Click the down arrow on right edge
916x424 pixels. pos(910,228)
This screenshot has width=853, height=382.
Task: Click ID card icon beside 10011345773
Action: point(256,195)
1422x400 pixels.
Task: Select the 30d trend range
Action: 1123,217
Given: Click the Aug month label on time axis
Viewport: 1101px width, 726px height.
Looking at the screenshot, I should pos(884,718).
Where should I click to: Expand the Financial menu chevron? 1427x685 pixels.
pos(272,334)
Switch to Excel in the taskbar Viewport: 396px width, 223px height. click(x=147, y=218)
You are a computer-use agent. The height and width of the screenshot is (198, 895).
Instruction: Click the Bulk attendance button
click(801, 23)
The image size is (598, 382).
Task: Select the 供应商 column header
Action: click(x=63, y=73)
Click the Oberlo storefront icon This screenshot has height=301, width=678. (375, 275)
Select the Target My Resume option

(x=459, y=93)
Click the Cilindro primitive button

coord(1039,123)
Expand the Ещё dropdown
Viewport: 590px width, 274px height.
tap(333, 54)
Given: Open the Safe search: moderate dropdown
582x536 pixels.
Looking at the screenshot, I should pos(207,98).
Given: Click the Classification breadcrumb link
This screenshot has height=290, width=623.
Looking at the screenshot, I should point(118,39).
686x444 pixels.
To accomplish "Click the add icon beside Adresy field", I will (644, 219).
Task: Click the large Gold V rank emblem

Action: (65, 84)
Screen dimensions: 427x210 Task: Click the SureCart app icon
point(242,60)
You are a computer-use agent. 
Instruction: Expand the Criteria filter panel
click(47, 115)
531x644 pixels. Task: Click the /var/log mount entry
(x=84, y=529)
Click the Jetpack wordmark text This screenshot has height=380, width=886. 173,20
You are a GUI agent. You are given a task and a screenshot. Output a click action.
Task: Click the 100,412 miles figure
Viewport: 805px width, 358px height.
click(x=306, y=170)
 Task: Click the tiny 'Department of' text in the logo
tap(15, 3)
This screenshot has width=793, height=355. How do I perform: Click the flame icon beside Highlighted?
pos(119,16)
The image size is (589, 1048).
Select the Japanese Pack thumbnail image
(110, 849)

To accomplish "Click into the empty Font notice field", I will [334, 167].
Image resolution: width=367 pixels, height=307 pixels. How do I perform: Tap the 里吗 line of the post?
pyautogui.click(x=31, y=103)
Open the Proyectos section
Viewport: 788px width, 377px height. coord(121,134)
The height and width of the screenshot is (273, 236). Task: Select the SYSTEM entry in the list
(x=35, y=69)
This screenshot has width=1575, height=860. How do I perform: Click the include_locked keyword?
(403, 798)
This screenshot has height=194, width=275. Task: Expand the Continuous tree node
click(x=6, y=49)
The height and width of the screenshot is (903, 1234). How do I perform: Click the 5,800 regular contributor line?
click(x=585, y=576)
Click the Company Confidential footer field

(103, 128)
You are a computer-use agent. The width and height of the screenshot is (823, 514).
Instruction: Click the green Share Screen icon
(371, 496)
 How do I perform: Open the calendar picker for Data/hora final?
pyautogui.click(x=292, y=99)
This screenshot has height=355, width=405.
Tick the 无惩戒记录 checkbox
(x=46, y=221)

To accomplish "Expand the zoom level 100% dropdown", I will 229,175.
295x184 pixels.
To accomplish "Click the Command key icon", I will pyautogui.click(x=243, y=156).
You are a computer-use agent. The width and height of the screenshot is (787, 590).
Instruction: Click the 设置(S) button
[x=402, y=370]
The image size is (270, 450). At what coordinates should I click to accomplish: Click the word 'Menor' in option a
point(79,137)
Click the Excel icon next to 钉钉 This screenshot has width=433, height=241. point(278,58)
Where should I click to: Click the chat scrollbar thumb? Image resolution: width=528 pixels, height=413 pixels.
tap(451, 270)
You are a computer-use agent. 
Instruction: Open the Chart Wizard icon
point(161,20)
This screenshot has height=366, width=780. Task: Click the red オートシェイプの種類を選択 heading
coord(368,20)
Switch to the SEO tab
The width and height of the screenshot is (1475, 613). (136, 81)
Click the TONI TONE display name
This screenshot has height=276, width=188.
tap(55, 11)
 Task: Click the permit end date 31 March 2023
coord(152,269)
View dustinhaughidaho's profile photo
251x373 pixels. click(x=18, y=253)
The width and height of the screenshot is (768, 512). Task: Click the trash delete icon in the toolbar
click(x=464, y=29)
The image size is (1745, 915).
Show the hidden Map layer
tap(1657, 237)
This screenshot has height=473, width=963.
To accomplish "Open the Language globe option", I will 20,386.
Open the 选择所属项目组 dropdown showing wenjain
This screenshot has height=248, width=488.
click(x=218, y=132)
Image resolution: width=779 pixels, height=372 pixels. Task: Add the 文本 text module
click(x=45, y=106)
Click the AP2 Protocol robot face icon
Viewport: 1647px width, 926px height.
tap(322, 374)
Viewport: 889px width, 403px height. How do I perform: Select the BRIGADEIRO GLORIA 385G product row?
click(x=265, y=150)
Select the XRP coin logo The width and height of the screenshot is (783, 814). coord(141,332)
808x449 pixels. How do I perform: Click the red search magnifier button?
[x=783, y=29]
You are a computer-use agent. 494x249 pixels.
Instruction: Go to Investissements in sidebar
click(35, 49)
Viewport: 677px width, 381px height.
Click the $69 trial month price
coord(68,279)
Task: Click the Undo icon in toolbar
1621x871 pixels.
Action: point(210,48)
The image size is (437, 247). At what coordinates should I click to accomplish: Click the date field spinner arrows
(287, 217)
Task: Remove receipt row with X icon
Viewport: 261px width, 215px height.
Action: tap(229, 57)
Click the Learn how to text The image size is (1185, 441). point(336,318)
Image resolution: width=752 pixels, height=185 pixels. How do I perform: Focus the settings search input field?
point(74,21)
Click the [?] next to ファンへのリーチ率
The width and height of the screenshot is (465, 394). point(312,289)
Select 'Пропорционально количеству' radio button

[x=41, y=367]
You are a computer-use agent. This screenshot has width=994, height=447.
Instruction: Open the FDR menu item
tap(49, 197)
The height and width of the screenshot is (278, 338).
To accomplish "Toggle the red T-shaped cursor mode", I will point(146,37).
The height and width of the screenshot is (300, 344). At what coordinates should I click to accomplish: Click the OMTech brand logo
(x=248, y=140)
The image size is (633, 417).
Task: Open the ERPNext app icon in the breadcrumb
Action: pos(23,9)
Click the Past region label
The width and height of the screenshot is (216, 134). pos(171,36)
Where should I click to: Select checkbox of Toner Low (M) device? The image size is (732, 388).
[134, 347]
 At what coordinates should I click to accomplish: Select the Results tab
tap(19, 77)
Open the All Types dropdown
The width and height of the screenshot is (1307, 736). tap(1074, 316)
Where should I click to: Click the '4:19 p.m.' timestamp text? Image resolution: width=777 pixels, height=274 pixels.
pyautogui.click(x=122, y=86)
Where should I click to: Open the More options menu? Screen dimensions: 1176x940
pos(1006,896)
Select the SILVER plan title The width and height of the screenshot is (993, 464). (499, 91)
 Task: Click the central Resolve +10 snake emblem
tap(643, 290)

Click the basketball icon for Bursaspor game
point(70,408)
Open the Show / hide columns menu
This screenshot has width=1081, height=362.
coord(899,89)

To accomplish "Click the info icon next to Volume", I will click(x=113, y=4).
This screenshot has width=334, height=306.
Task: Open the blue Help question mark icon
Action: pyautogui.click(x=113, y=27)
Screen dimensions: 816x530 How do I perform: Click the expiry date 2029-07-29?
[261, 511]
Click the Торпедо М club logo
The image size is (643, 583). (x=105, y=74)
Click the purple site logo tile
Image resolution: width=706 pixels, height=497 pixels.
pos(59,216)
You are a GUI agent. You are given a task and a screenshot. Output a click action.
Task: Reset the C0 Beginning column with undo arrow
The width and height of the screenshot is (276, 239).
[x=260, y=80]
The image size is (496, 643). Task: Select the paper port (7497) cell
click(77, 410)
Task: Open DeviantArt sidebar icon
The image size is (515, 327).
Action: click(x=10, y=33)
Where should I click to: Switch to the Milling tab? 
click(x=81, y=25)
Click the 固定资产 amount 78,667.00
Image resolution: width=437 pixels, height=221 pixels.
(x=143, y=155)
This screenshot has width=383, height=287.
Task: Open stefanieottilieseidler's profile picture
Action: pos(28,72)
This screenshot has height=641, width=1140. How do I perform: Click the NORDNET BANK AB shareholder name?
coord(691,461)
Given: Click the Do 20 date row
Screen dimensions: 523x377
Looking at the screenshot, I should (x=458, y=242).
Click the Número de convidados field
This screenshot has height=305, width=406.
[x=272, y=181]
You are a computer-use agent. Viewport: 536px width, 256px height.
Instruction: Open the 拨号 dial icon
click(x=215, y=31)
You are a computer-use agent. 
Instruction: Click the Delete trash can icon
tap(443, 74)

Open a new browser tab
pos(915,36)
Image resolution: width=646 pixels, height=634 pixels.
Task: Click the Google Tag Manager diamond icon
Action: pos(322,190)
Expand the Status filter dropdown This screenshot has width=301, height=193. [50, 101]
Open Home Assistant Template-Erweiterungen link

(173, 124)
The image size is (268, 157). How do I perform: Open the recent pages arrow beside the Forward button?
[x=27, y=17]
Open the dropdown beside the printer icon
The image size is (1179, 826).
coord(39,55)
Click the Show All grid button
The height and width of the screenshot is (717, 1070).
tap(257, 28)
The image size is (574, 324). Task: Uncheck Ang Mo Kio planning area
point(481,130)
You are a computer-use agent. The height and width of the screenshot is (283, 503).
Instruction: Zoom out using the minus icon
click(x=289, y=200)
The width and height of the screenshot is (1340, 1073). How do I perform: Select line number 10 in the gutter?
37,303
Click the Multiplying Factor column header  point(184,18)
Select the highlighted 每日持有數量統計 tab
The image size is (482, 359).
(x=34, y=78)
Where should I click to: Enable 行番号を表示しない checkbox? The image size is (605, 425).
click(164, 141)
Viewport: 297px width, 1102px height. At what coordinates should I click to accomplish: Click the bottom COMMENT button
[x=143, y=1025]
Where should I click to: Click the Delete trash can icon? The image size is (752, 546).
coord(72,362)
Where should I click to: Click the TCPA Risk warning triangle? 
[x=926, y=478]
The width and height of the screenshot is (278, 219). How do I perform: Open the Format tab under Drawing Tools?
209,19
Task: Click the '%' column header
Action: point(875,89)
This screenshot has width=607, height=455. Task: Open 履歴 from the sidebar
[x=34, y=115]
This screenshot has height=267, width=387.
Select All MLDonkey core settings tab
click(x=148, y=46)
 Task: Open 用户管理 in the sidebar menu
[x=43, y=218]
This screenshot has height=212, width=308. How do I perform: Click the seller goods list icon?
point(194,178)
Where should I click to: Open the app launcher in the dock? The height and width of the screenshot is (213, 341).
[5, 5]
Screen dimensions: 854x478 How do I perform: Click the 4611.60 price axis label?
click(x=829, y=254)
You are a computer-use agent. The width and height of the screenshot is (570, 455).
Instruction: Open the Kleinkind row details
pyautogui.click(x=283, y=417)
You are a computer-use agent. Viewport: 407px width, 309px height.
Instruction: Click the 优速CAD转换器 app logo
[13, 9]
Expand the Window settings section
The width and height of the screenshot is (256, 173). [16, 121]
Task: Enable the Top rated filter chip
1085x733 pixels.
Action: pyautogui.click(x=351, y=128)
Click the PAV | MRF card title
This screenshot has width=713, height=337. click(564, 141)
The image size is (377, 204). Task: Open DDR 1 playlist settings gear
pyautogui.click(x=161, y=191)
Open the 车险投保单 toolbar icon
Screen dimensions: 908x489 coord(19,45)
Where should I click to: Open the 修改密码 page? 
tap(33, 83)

══════════

- Description of the task -
Copy the lines from the entries above in which the word "Excel" appears.

- Answer for this exercise -
Switch to Excel in the taskbar Viewport: 396px width, 223px height. click(x=147, y=218)
Click the Excel icon next to 钉钉 This screenshot has width=433, height=241. point(278,58)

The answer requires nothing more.